The latest trade of US West Texas Intermediate (WTI) futures at $78.02 suggested that prices were continuing to decline. Given that about 85% of India’s petroleum needs are imported, the drop in oil prices lowers the nation’s import bill and strengthens the rupee.
In addition, the government has contributed to lowering the cost of the nation’s oil imports by permitting the oil corporations to acquire Russian crude at a reduced price, in defiance of Western efforts to halt such purchases following the conflict in Ukraine.
Russia replaced Saudi Arabia and Iraq as India’s leading suppliers of crude oil, taking the position previously held by them. In actuality, India has emerged as Russia’s top buyer of maritime oil, making up about 38% of India’s total imports of oil in April.
In reality, during the first 11 months of the fiscal year 2022–2023 India saved almost $7.9 billion on oil imports thanks to its strategy of continuing to purchase inexpensive oil from Russia, which also assisted the nation in reducing its current account deficit.

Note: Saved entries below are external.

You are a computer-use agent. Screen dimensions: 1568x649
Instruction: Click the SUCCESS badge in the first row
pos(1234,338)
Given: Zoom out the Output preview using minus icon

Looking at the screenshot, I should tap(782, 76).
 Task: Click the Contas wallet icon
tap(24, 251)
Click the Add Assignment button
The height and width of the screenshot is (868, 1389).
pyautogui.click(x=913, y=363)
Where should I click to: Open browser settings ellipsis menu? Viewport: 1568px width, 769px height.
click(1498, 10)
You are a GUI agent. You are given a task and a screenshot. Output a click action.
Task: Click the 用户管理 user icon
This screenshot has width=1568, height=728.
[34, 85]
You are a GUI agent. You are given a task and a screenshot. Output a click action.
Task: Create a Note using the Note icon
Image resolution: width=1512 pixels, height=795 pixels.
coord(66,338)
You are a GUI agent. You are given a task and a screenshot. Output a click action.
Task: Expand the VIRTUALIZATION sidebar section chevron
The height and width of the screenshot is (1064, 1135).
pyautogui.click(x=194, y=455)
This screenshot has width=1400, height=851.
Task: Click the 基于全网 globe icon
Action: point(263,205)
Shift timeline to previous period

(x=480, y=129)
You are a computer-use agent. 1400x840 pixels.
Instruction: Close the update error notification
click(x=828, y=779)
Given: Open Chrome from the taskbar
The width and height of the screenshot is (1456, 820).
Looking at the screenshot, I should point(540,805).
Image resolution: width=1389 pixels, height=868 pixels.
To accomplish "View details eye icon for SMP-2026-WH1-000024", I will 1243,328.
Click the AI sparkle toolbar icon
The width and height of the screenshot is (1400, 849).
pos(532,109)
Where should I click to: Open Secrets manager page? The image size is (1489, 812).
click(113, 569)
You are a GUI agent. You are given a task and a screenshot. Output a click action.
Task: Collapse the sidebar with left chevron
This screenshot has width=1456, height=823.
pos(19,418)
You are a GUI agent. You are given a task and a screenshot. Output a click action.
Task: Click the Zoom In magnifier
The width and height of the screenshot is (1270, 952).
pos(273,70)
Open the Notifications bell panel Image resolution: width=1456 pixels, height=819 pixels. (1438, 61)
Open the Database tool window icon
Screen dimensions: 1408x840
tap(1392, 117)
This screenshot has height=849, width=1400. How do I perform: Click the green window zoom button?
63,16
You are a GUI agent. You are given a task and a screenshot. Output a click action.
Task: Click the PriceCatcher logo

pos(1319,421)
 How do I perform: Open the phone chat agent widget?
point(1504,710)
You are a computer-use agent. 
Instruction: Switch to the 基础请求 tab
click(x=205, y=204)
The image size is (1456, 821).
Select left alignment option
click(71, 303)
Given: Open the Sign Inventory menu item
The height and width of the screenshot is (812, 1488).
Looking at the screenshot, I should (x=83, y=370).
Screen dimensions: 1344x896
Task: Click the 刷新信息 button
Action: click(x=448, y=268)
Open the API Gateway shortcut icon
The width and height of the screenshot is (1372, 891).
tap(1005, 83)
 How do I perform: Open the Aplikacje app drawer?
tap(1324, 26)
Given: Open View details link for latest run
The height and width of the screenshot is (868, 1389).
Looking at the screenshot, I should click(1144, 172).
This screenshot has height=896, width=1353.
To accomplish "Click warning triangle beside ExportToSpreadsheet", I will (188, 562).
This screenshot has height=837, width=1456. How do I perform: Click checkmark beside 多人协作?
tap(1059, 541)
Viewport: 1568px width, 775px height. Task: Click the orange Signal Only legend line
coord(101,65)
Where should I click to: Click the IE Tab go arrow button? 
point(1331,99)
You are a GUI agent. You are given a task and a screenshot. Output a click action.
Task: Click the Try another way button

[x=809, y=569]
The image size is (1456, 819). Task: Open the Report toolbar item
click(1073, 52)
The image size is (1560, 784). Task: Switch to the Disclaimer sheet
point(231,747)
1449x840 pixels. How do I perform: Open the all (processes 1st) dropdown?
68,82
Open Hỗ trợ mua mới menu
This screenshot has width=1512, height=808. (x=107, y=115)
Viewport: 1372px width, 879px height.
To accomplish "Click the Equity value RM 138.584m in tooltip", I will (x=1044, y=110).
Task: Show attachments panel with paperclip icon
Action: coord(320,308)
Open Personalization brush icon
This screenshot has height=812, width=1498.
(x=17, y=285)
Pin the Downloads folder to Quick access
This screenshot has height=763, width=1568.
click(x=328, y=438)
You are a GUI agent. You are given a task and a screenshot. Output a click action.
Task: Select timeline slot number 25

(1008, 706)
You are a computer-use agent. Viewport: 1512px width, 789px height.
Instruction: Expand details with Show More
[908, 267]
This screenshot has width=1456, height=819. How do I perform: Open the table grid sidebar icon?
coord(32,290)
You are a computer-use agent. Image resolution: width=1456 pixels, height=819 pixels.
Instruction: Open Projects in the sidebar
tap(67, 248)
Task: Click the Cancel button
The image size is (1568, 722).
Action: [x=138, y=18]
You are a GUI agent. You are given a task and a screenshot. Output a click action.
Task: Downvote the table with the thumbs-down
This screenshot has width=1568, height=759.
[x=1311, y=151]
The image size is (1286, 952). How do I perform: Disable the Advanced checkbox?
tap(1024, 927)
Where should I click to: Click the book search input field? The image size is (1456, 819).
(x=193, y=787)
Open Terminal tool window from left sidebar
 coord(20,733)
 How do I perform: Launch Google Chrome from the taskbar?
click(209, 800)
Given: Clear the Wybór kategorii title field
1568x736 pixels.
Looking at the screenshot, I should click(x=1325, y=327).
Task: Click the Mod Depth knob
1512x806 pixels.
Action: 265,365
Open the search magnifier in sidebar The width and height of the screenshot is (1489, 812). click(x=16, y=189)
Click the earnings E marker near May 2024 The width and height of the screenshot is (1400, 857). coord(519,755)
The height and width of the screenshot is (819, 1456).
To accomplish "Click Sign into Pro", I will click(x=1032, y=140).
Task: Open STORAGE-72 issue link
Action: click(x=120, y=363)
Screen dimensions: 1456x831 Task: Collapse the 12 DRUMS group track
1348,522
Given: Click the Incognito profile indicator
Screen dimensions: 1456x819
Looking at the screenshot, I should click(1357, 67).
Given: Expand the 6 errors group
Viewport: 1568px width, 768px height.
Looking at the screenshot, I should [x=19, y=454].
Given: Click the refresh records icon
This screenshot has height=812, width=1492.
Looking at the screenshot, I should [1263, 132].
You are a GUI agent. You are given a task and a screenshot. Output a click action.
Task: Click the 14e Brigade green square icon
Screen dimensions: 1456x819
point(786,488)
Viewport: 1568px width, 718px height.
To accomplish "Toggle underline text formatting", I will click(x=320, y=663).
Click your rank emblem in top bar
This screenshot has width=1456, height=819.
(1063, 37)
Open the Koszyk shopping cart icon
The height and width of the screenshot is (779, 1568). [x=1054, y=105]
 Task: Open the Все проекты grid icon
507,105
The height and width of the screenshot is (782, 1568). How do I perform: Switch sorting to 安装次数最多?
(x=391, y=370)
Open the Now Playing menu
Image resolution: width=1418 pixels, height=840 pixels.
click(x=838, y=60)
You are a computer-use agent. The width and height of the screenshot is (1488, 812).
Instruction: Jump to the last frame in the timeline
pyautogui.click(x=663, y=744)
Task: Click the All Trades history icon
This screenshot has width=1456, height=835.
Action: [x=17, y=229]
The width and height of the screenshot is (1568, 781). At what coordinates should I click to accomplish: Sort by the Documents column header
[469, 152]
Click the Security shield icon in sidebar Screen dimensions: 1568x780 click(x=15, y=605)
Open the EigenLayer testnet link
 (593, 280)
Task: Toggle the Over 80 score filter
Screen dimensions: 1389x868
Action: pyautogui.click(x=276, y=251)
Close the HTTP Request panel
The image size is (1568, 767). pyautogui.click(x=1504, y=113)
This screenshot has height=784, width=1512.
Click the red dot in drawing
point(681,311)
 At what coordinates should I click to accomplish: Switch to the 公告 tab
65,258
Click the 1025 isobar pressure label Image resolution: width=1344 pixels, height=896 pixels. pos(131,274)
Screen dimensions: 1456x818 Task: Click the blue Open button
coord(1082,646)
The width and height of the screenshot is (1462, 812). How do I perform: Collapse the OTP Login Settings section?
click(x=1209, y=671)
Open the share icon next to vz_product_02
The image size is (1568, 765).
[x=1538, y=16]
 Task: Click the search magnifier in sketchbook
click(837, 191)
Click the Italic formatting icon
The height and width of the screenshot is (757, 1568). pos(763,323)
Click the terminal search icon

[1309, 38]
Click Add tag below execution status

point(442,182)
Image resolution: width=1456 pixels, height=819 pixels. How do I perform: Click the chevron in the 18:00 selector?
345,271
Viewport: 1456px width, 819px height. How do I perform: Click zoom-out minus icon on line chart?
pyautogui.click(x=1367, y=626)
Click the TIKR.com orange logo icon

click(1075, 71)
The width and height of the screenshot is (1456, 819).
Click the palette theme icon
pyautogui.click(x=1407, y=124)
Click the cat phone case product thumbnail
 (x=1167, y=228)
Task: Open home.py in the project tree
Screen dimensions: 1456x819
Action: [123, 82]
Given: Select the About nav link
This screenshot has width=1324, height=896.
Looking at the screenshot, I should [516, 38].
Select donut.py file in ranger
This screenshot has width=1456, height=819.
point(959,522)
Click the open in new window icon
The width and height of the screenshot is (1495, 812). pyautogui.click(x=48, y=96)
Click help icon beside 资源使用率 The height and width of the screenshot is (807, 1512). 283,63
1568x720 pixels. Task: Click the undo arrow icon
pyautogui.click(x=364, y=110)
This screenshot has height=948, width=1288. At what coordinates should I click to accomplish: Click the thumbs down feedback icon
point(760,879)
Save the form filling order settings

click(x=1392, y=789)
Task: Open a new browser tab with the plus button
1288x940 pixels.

Despite the Western sanctions imposed on Moscow, the Narendra Modi administration has been steadfast in upholding its connections with Russia. These significant purchases of Russian oil have also helped to keep prices in the global market at more acceptable levels, which has benefited other nations as well, as India is the third-largest crude importer in the world.
According to data gathered by the Ministry of Commerce and Industry, the percentage of crude oil imported from West Asian nations (Saudi Arabia, the United Arab Emirates, and Kuwait) decreased to 23% from 34% in the first 11 months of FY2024, while the percentage from Russia increased to 36% from 2% in the same period the previous year.
The oil import expense was significantly reduced as a result of the Russian oil discounts. In FY2023 and the first 11 months of FY2024, the imputed unit value of imports from Russia was 16.4% and 15.6% less than the equivalent amounts from West Asia, respectively, according to an ICRA report.